When Merritt RCMP clocked Jie Cui for speeding in April, officers also told her they’d have to impound her 2018 Land Rover for seven days.
According to B.C.’s director of civil forfeiture, the Richmond woman didn’t take the news well.
“Ms.Cui fled from the traffic stop in the vehicle and drove westbound on Highway 97C,” the director says in a notice of civil claim.
“Ms.Cui refused to stop for the Merritt RCMP, despite the Merritt RCMP activating emergency lights. The Merritt RCMP observed Ms.Cui drive the vehicle dangerously, including over a grass median and onto Highway 5.”
‘Likely to cause serious bodily harm’
Cui made it out of Merritt and back down the Lower Mainland. She was arrested more than a month later in White Rock.
But the government now wants to seize her Land Rover as an “instrument of unlawful activity” — citing the accused scofflaw’s driving record as evidence she’s “likely to cause serious bodily harm” if someone doesn’t take away her keys.
The director of civil forfeiture filed a lawsuit against Cui this week in a bid to take the Land Rover, which she leased in 2019.
The claim isn’t the first time the B.C. government has pointed to a person’s driving record as evidence they represent a danger to the public. They lost a case against a motorcyclist in 2013 because they couldn’t establish a threat.
In the case against Cui, the director of civil fofeiture claims she had a youth and another adult passenger in her vehicle when she fled RCMP after she was caught going 166 km/h in a 110 km/h zone..
The same youth was allegedly a passenger in a 2015 Lexus that hit a cement barrier and flipped in July 2016 when it was being driven by Cui’s former spouse.
She was also allegedly charged with failing to stop for police in August 2016.
And in February 2017, Cui was allegedly charged with using an electronic device while driving in Vancouver.
B.C.’s Civil Forfeiture Act allows the province to file suit against property linked to unlawful activity, regardless of whether or not a person has been convicted or even charged with a crime.
To win, the director of civil forfeiture has to establish that the property in question is either the proceeds of crime or an instrument of unlawful activity.

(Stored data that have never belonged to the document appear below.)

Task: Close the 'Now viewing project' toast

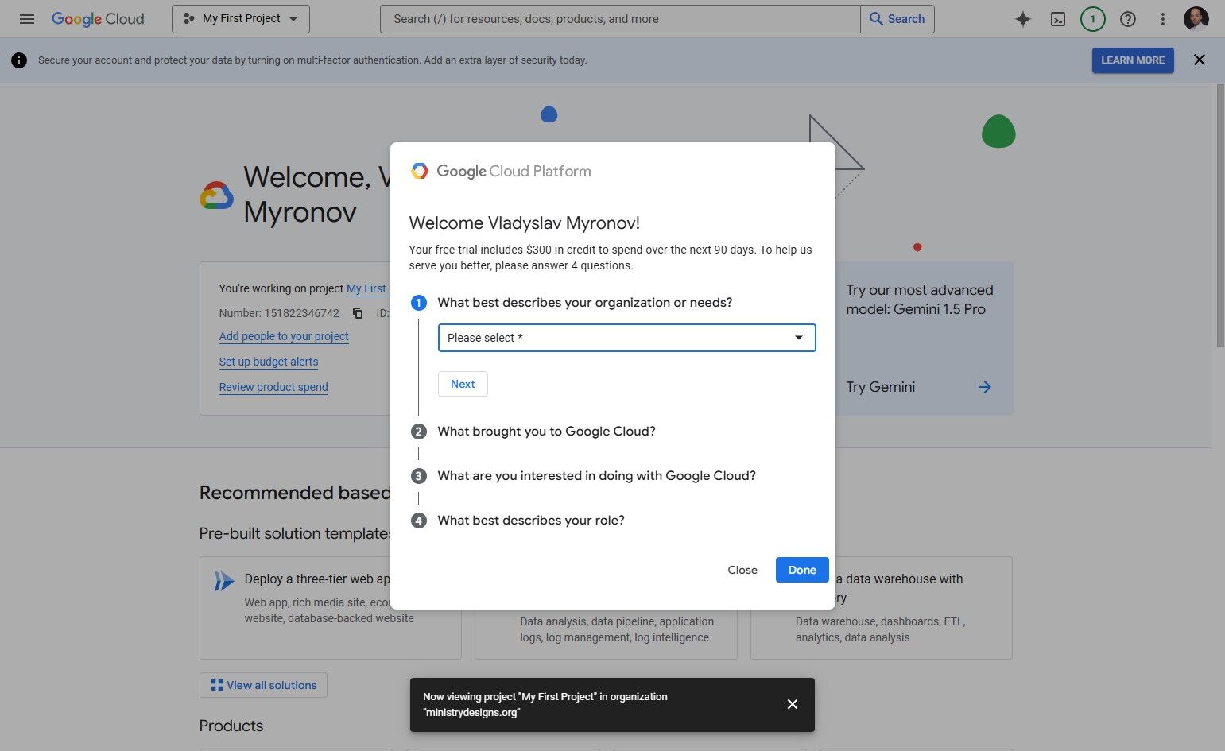Action: (x=793, y=704)
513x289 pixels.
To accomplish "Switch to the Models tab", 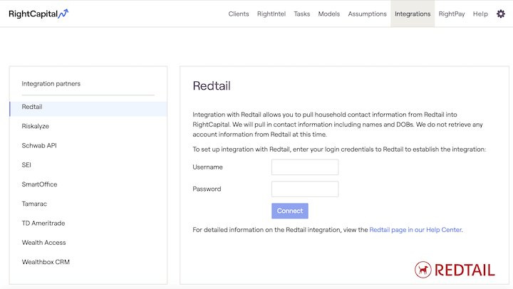I will (x=328, y=14).
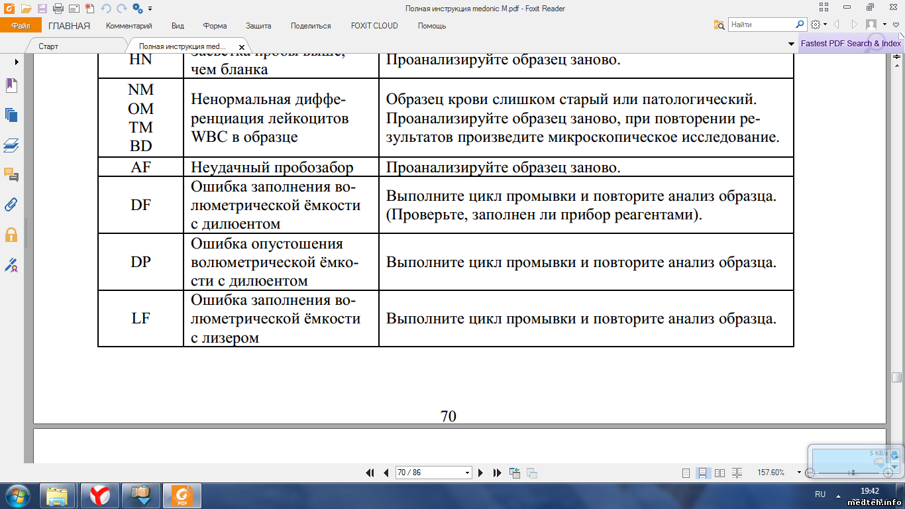Click Fastest PDF Search & Index banner
The height and width of the screenshot is (509, 905).
850,44
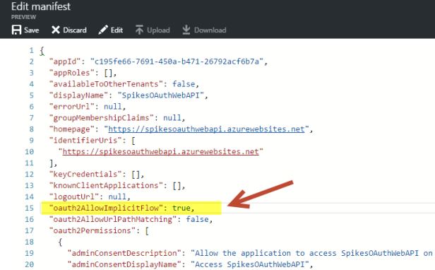This screenshot has width=435, height=270.
Task: Choose Discard text in toolbar
Action: coord(75,30)
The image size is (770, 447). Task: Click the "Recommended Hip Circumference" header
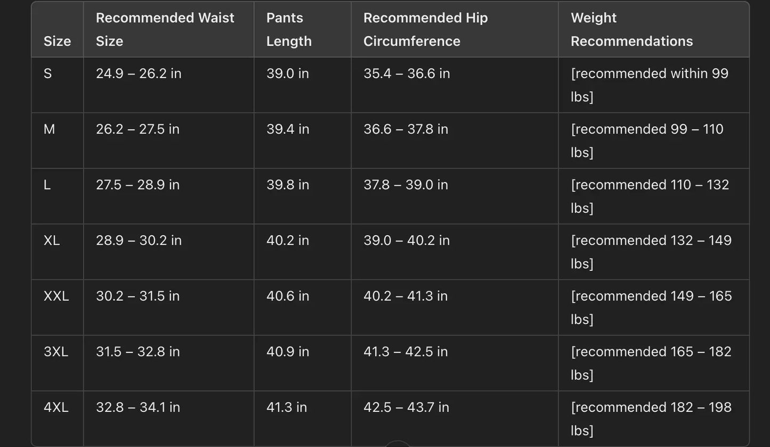(425, 29)
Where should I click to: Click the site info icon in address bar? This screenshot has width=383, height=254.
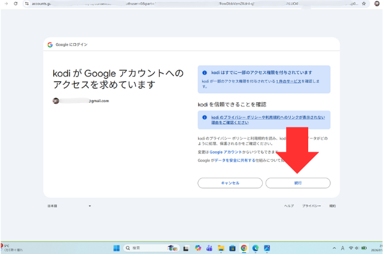tap(26, 4)
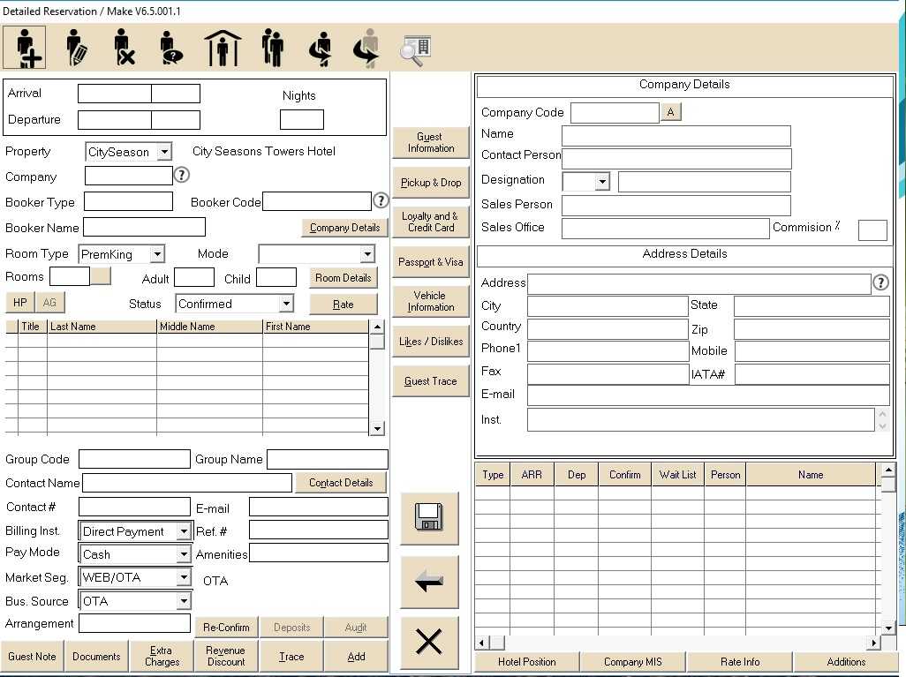906x677 pixels.
Task: Toggle the HP button
Action: tap(19, 303)
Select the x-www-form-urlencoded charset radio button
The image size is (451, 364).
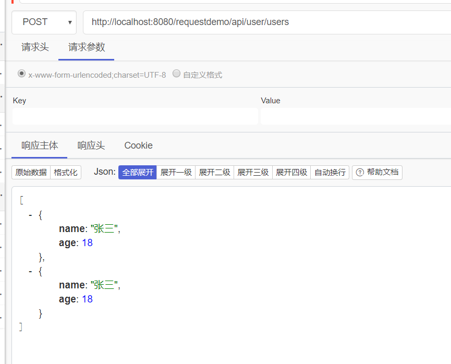pyautogui.click(x=21, y=74)
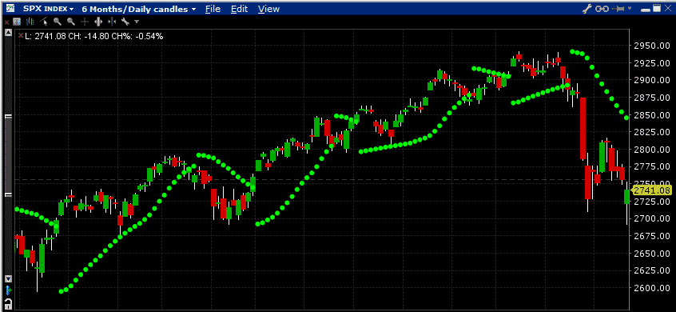Click the bar chart type icon
The height and width of the screenshot is (312, 676).
(x=30, y=21)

According to court records, Cui was charged with flight from police, dangerous operation of a conveyance, excessive speeding and resisting a police officer.
Her next appearance is in July. None of the allegations have been proven in court.
In 2013, the director of civil forfeiture lost a bid to take a Ducati motorcycle away from a 40-year-old driver who had committed 39 driving offences over two decades — including going at speeds in excess of 200 km/h in a 60 km/h zone.
In that case, the judge said evidence was needed “of the circumstances surrounding the commission of the speeding offences that could lead the court to find that serious bodily harm to a person was a likely result.”
The motorcyclist argued that “the road where he accelerated to about 200 kph was long and straight; the weather was sunny and clear with good visibility; the road surface was dry; there were no other vehicles on the road or in sight; there were no pedestrians on the road or in sight; and the Ducati was in perfect working condition.”
The judge said he wasn’t condoning speeding, but in the case at hand could not conclude that the practice should result in the man losing his prized motorcycle.
Cui has not filed a response to the director of civil forefeiture’s claim.